Mikaela Mayer: Down, But Not Out

Mikaela Mayer: Down, But Not Out

The pain of defeat was plain to see when Natasha Jonas was announced as the winner moments after their epic brutal war had ended on Saturday night. The eyes of Mikaela Mayer closed when the ring announcer told her that it wouldn’t be her night. The pain and disappointment obvious to all.

Mayer gave everything. On that score, there can be no regrets. The American had done everything she possibly could to once again call herself a world champion. The IBF world welterweight title remains in Liverpool, and Mayer can only now hope Jonas will grant her a rematch. Or a door opens for her elsewhere. The quality of her performance and the controversy over the scoring should mean that those doors will indeed allow Mayer a way back in.

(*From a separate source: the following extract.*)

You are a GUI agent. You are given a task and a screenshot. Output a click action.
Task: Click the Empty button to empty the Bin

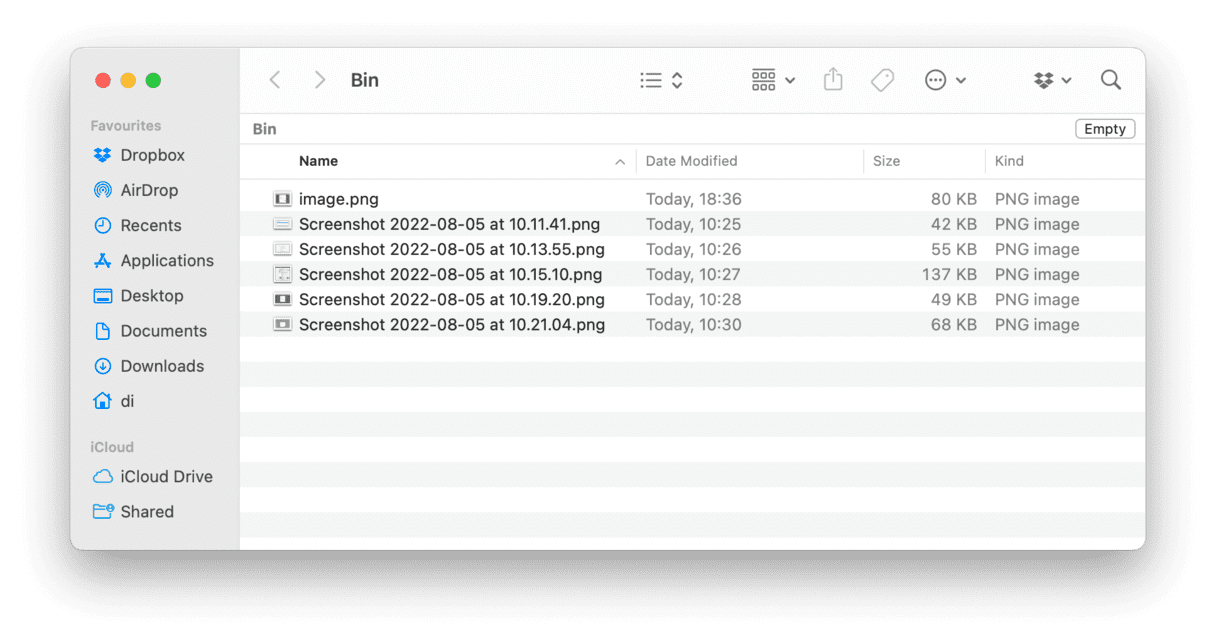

It will be of little consolation to Mayer, but if she had to lose and suffer her second career defeat, then that was the way to do it. The fight on Saturday night was an obvious early contender for the Fight of the Year, and the decision was widely condemned, and the view was that Mayer had been robbed of a rightful victory. Even in defeat, the stock of Mikaela Mayer has undoubtedly risen.

Backstage, the smell of hometown bias was rife. The Mayer team incensed by the scores that had denied their fighter a famous win on away soil. Coach Al Mitchell strongly believed his fighter had won seven of the ten rounds when I spoke to him in the baltic cold of those backstage corridors. Even the next morning, other members of the Mayer inner circle were still in rage mode complaining about once again not got getting a fair deal on British soil. After what happened against Alycia Baumgardner fifteen months ago, you can’t not have at least some sympathy with their viewpoint.

But Mayer took the defeat with grace and class. Jonas equally so in victory. Not that you’d expect anything less from two fighters who are a shining example of everything good about the sport.

The fury about the scoring will rage on. But was Mayer really the victim of daylight robbery? No. But could she still feel hard done by that she didn’t get the nod on the cards? That is a completely different argument. There is a big difference between the two. Mayer can justifiably claim that she won the fight. But Jonas can also. It was just that kind of fight. How you scored the swing rounds will determine who you had winning the fight. Each argument has merit.

While the usual post-fight online analysis seems to favour Mayer and probably heavily so. It’s by no means a clean sweep. Dan Rafael, the veteran American scribe, for example, scored the fight for Jonas, and we have to remember that the American judge did also. But for balance, plenty of British journalists scored the fight for Mayer. From ringside, I couldn’t split them on the night and after a fight of such beautiful savagery. On repeat viewing, I changed my opinion on three of the rounds. But my overall view still remains as it did on the night. I thought it was a 5-5, 6-4, either way type of fight. And still do. I thought the robbery cries were far more applicable to the Baumgardner fight. But Mayer can still rightfully claim that she won her fight against Jonas. But it was a fight that in truth, could have gone either way in this observer’s humble opinion. But that doesn’t mean I don’t have empathy and sympathy with Mayer because, in many ways, I do.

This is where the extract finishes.